Her tactic? Removing all of the gatekeeping requirements that might deter a diverse candidate. “There used to be a school of thinking that said if you’re not an engineer, you can’t be a car writer, which I think is bullshit,” Lai says. “That was just old white guys trying to gate-keep their space from outsiders.”
You can pick up on it, too. There’s an acute sense, especially when reading some of the legacy outlets, that the stories “are clearly written by dudes talking to dudes—people who look like them,” Lai points out. To people who don’t identify that way, it can be off-putting. “You read a piece of content and might not notice at first, but you internalize all of that,” she continues. “When some dude talks about how a car looks ‘really feminine,’ what are they actually trying to say?”

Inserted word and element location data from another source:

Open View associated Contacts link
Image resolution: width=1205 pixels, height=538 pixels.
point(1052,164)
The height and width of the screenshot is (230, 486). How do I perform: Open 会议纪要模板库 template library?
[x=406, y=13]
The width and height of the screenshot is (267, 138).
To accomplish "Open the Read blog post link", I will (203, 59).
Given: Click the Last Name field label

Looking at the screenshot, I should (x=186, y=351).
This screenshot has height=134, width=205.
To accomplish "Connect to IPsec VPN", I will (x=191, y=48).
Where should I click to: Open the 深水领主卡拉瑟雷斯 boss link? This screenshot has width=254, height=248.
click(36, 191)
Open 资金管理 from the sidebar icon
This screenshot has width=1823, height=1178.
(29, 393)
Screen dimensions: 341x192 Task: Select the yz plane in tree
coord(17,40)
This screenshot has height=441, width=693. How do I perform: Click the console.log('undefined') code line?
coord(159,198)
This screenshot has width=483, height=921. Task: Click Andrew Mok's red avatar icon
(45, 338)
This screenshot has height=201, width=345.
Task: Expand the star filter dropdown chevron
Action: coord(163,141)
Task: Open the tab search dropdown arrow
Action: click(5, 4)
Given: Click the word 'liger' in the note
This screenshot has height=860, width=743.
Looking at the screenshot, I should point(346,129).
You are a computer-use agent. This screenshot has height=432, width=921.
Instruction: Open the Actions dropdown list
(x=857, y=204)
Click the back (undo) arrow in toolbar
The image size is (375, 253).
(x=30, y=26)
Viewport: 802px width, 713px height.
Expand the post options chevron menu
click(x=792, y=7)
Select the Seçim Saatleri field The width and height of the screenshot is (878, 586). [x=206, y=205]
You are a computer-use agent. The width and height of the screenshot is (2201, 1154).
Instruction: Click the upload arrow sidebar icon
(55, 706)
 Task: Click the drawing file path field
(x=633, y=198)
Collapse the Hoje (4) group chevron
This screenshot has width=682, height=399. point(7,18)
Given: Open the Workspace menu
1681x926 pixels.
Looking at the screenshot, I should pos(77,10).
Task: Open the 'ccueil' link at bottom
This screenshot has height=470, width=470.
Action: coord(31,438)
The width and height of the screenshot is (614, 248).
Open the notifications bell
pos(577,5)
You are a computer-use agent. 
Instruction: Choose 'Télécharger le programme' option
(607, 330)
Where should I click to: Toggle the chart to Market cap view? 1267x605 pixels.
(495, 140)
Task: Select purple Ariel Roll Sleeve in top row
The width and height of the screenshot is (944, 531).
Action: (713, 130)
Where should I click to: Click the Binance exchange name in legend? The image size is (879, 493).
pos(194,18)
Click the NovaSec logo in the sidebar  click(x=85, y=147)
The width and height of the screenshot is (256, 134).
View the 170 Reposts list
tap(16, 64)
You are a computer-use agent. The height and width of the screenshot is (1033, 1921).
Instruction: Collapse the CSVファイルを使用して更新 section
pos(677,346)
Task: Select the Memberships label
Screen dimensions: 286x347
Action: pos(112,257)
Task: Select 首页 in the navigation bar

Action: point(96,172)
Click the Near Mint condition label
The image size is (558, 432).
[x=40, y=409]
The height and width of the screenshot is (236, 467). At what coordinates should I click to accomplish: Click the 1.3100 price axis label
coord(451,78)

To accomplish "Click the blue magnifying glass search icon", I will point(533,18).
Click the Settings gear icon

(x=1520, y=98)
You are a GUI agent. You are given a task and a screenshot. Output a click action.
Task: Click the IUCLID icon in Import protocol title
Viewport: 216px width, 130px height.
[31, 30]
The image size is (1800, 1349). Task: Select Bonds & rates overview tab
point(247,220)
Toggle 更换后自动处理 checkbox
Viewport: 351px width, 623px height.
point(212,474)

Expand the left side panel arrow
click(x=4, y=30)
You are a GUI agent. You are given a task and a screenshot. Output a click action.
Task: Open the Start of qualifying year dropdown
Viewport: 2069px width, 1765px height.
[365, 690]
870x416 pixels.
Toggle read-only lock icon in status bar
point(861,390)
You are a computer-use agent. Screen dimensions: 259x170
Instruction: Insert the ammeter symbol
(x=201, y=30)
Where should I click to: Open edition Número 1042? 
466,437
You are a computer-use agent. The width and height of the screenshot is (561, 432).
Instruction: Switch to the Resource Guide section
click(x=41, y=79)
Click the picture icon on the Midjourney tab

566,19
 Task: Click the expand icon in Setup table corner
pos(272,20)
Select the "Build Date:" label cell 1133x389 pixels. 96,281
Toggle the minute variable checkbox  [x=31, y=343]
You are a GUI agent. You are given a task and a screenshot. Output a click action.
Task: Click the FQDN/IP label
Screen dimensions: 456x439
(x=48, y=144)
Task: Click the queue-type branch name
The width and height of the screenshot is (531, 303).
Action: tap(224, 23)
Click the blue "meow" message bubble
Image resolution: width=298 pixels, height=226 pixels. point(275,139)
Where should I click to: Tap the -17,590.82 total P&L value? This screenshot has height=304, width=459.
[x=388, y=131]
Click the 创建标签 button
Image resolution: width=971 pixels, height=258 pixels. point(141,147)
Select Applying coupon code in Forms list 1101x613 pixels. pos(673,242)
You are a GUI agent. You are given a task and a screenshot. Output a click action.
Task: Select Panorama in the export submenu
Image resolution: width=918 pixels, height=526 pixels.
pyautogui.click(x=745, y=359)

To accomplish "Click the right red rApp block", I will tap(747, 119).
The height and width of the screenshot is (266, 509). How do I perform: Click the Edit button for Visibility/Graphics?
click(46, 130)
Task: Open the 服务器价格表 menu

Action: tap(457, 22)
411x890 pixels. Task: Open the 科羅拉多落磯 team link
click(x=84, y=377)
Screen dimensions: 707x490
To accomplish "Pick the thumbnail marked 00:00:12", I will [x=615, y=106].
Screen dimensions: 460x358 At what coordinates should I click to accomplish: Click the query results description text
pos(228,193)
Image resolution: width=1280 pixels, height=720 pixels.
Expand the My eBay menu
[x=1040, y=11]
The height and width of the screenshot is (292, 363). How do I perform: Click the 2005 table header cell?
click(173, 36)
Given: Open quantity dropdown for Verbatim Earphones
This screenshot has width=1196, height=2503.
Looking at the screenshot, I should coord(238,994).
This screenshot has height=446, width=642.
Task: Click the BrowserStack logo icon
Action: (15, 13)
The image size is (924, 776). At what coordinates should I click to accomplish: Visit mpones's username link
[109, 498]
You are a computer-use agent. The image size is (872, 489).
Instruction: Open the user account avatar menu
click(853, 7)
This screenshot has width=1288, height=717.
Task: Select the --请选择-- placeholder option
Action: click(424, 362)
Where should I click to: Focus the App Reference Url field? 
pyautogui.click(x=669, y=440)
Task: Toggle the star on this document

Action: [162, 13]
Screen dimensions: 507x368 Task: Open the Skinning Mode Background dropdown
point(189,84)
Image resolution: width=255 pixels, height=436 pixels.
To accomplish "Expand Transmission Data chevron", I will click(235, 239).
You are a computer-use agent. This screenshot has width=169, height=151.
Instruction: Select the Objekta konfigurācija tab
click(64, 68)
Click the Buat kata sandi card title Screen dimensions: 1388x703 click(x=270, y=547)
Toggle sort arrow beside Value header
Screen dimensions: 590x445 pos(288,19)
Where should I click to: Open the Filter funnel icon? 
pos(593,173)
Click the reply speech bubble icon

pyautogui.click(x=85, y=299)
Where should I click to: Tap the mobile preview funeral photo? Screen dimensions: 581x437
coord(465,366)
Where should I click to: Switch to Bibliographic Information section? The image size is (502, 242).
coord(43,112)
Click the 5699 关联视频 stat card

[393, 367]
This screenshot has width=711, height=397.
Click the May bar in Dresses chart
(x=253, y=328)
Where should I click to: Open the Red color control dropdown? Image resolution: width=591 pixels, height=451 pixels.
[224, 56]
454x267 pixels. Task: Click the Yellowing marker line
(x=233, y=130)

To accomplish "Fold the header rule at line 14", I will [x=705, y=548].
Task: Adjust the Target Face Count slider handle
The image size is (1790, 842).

And so, when looking for diverse writers—women of color, queer people—Lai removes that barrier. “I don’t care if you have automotive experience,” she insists. “You just have to be a talented writer.”
Obviously, you need some level of experience when it comes to reviewing cars, but she believes everyone has to start somewhere. So as someone in management, it’s her job to help people get that start.
“It’s a matter of how open you are to coaching and mentoring somebody,” she says. This is something Lai takes very seriously. “If there’s anybody, Asian or otherwise, who wants to get into this industry, then I’ll take it upon myself to mentor them on how to do it.” It’s extra work, but necessary work if you really want to move the needle on who’s allowed in this industry. It will only make the industry better as a whole.
“Cars are the great equalizer. Anyone can own one. Anyone can like one. We”—she refers to the two of us—“were still able to foster our love of cars, even when the environment was so shitty. Just imagine by making the environment less shitty, how many more people could get into them.”